Dans les plaines arides de l’intérieur de l’Érythrée, le paysage change. Là où les rivières saisonnières disparaissaient sans laisser de traces, de petits barrages en maçonnerie, construits à la main par les communautés locales, retiennent désormais une ressource vitale : l’eau. Grâce à ces ouvrages et à un réseau d’irrigation adapté, les cultures survivent même pendant les mois les plus secs.
Face à une vulnérabilité chronique à la sécheresse, l’Érythrée a fait le pari d’une solution simple et efficace : mobiliser les communautés rurales autour de la construction de barrages à petite échelle avec des matériaux locaux. Un choix stratégique appuyé par l’expertise technique et les financements concessionnels de la Banque africaine de développement.
Depuis 2015, plus de 880 barrages ont été construits ou réhabilités, notamment dans les zones les plus isolées. À Guritata, au centre du pays, Bekit Idris témoigne de cette transformation : « Avant, nos récoltes dépendaient entièrement de pluies devenues de plus en plus imprévisibles. Aujourd’hui, grâce au barrage, je cultive des céréales, des fruits, des légumes et même du fourrage pour le bétail. Je récolte désormais trois fois par an. »

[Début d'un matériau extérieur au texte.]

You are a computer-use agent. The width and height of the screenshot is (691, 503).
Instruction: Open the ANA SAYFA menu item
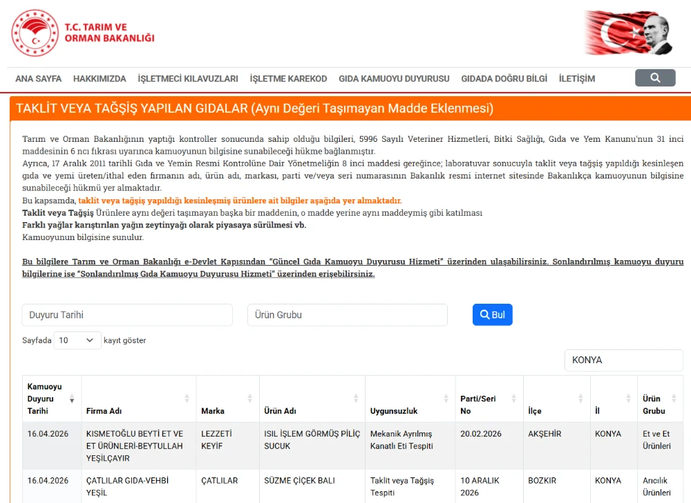coord(39,79)
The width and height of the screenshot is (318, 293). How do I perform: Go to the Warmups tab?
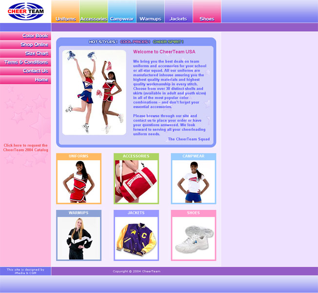150,19
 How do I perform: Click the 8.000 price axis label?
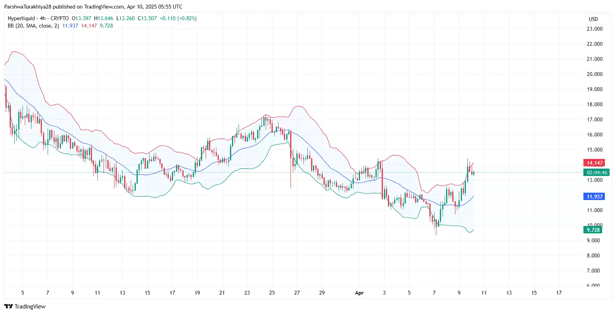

Au nord, dans la région d’Anseba, l’agriculteur Hamed Meskel a lui aussi vu sa vie changer. Ses puits s’asséchaient, contraignant l’abandon des cultures. « Le barrage d’Aderde a tout changé. L’eau est revenue, et avec elle, la production. »
Sa ferme, devenue parcelle de démonstration, inspire plus de 350 foyers agricoles dans la région. Les rendements ont grimpé de 30 %, l’autosuffisance alimentaire progresse, et les excédents s’écoulent sur les marchés locaux.
Une stratégie de résilience à grande échelle
Ces réalisations s’inscrivent dans le Programme de résilience à la sécheresse et de moyens de subsistance durables, piloté par la Banque africaine de développement dans la Corne de l’Afrique. En Érythrée, il prévoit la construction de 116 barrages au total, certains capables de retenir jusqu’à 110 000 m³ d’eau. Des points d’eau communautaires, la réhabilitation de terres dégradées (plus de 200 hectares), et la fourniture d’intrants agricoles complètent l’approche.
Mais les impacts vont bien au-delà de l’eau. Le programme a permis une transition vers une agriculture plus productive, tournée vers le marché. Il stimule aussi la formation, l’innovation locale et la structuration de chaînes de valeur agroalimentaires.
Une dynamique portée par les communautés
« Le succès du programme repose sur la forte implication des communautés », souligne Kenneth Onyango, responsable des programmes de la Banque en Érythrée. « Les résultats sont là : la résilience augmente, les moyens de subsistance s’améliorent, et l’agriculture devient une véritable source de revenus. »
Le programme, qui entre dans sa cinquième phase, se poursuivra jusqu’en décembre 2026. À terme, il devrait renforcer durablement la sécurité alimentaire du pays, en particulier pour les populations rurales et agro-pastorales.
Pour Hadgu Gebrendrias, coordinateur national du programme, l’enjeu est aussi environnemental : « Ces infrastructures ont favorisé la mise en place de techniques de conservation des sols et de l’eau sur plus de 9 800 hectares, dans les six régions du pays. »
L’eau stockée dans les barrages irrigue désormais bien plus que les cultures : elle nourrit l’espoir d’un développement rural durable, dans un pays confronté de longue date aux caprices du climat.